You can tell political institutions in Afghanistan are week, since a lot of the vote fraud seems to have been extraordinarily crude. For example, the leadership of the Bariz tribe in Southern Afghanistan decided shortly before election day in Afghanistan to endorse Abdullah Abdullah, Hamid Karzai’s main opponent in the elections. And then:
Instead, aides to Mr. Karzai’s brother Ahmed Wali — the leader of the Kandahar provincial council and the most powerful man in southern Afghanistan — detained the governor of Shorbak, Delaga Bariz, and shut down all of the district’s 45 polling sites on election day. The ballot boxes were taken to Shorbak’s district headquarters, where, Mr. Bariz and other tribal leaders said, local police officers stuffed them with thousands of ballots.
At the end of the day, 23,900 ballots were shipped to Kabul, Mr. Bariz said, with every one marked for President Karzai.

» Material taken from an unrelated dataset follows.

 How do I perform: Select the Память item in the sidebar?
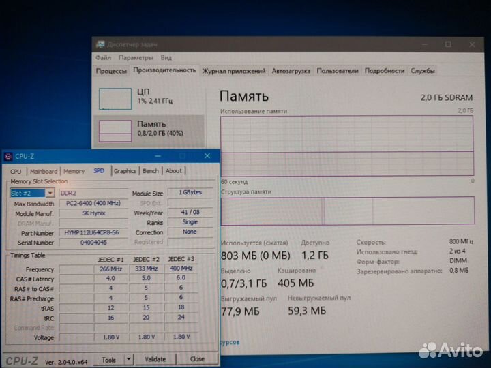point(149,128)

Realistically, I can’t imagine the US government actually doing anything about this. The fact of the matter is that the replacement of the Pashto Hamid Karzai with the Tajik Abdullah Abdullah would be a disaster for our strategy in Afghanistan. But I think there’s a lesson here about America’s tendency toward geopolitical self-righteousness. When Russia backs pro-Russian political leaders in countries that are important to Russia (Georgia, Ukraine, etc.) even when they commit election fraud, the tendency is for the United States to enter an orgy of moralistic denunciations. But we, too, have our moments in which we feel strategic interests compel us to keep backing our favorite horse even if he commits some election fraud. We don’t need to embrace it when other countries do it, but it’s worth having some humility.